▸ **DOCUMENT TEXT**:
What Makes an Airbag Inflate?
In a deployment event, the sensing system sends
an electrical signal triggering a release of gas from the
inflator. Gas from the inflator fills the airbag causing the
bag to break out of the cover and deploy. The inflator,
the airbag, and related hardware are all part of the airbag
module.
Frontal airbag modules are located inside the
steering wheel and instrument panel. For vehicles
with seat-mounted side impact airbags, there are airbag
modules in the side of the front seatbacks closest to the
door. For vehicles with roof-rail airbags, there are airbag
modules in the ceiling of the vehicle, near the side
windows that have occupant seating positions.
How Does an Airbag Restrain?
In moderate to severe frontal or near frontal collisions,
even belted occupants can contact the steering wheel
or the instrument panel. In moderate to severe side
collisions, even belted occupants can contact the inside
of the vehicle.
Airbags supplement the protection provided by
safety belts.

▸ **RECORD SET**:
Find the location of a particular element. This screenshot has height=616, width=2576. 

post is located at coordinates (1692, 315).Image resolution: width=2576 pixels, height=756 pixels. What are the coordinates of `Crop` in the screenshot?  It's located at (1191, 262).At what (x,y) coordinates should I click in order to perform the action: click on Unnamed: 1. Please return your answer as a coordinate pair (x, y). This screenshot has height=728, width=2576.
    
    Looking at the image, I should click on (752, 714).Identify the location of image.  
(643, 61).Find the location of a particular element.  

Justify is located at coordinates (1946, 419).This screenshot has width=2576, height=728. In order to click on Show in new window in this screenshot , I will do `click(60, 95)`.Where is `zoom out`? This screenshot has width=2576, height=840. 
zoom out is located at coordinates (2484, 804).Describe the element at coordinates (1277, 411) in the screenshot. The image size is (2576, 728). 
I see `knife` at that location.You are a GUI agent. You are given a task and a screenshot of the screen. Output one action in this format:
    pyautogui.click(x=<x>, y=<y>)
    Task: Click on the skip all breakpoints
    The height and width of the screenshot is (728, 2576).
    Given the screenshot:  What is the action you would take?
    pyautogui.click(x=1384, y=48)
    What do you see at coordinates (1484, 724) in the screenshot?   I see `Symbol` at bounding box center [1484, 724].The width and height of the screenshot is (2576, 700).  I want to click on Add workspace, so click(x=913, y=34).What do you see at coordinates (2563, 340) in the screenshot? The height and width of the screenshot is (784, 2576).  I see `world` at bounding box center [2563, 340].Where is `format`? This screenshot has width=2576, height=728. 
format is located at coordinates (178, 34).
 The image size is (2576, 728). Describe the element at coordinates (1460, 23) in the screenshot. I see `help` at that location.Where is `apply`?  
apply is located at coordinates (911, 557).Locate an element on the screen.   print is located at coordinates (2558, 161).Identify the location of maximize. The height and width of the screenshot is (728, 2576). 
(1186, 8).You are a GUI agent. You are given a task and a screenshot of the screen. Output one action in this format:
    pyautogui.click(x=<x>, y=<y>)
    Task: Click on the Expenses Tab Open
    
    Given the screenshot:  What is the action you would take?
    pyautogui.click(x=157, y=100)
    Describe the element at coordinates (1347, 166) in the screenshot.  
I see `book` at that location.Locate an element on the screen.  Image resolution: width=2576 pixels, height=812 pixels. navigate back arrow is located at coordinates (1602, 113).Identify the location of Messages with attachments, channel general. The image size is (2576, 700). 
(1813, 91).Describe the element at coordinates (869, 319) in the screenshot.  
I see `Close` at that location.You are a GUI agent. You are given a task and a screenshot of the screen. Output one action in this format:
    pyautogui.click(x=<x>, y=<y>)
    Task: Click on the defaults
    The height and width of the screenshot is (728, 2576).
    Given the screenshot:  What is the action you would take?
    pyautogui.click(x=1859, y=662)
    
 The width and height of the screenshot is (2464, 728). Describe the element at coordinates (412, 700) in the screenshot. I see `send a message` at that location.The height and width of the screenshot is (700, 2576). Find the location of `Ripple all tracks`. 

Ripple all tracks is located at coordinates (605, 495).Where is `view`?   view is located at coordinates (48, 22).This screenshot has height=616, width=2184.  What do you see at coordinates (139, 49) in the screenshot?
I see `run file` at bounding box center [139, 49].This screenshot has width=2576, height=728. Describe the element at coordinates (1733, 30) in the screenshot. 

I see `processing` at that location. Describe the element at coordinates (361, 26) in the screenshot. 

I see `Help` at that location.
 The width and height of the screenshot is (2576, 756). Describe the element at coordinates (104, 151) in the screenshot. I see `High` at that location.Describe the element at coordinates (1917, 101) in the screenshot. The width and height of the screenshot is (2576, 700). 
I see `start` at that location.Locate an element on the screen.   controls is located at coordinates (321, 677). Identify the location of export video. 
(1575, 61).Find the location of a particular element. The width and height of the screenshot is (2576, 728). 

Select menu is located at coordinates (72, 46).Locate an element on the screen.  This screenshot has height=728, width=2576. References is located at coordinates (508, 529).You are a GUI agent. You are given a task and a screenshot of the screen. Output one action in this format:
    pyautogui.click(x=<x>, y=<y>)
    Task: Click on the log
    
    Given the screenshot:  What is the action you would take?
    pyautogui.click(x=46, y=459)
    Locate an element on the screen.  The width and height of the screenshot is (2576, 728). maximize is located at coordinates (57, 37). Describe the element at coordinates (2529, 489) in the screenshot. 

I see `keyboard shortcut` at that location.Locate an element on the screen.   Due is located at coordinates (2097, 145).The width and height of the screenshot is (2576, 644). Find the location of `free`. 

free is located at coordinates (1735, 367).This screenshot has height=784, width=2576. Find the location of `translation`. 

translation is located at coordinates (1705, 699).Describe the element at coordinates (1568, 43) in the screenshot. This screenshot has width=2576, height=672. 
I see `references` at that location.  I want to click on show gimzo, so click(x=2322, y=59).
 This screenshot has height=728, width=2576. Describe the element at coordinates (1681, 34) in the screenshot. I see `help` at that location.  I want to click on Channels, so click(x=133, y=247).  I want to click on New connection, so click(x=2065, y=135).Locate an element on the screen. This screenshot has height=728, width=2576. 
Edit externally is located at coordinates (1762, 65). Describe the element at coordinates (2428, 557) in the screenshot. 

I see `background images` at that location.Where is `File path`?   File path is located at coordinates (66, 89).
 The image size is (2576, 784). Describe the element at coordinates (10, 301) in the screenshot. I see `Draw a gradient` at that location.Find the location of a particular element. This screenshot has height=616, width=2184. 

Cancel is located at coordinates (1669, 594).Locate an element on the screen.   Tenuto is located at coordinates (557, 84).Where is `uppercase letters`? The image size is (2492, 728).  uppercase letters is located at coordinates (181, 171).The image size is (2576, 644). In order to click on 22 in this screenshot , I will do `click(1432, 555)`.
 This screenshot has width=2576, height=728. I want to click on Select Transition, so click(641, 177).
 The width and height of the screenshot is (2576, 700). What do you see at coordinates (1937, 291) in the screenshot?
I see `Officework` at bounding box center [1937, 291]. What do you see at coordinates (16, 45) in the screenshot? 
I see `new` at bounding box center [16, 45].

▸ **INSTRUCTION**:
Retype the airbag text from "Frontal airbag modules" to "an Airbag Restrain?", inclusive.

▸ **TASK ANSWER**:
Frontal airbag modules are located inside the
steering wheel and instrument panel. For vehicles
with seat-mounted side impact airbags, there are airbag
modules in the side of the front seatbacks closest to the
door. For vehicles with roof-rail airbags, there are airbag
modules in the ceiling of the vehicle, near the side
windows that have occupant seating positions.
How Does an Airbag Restrain?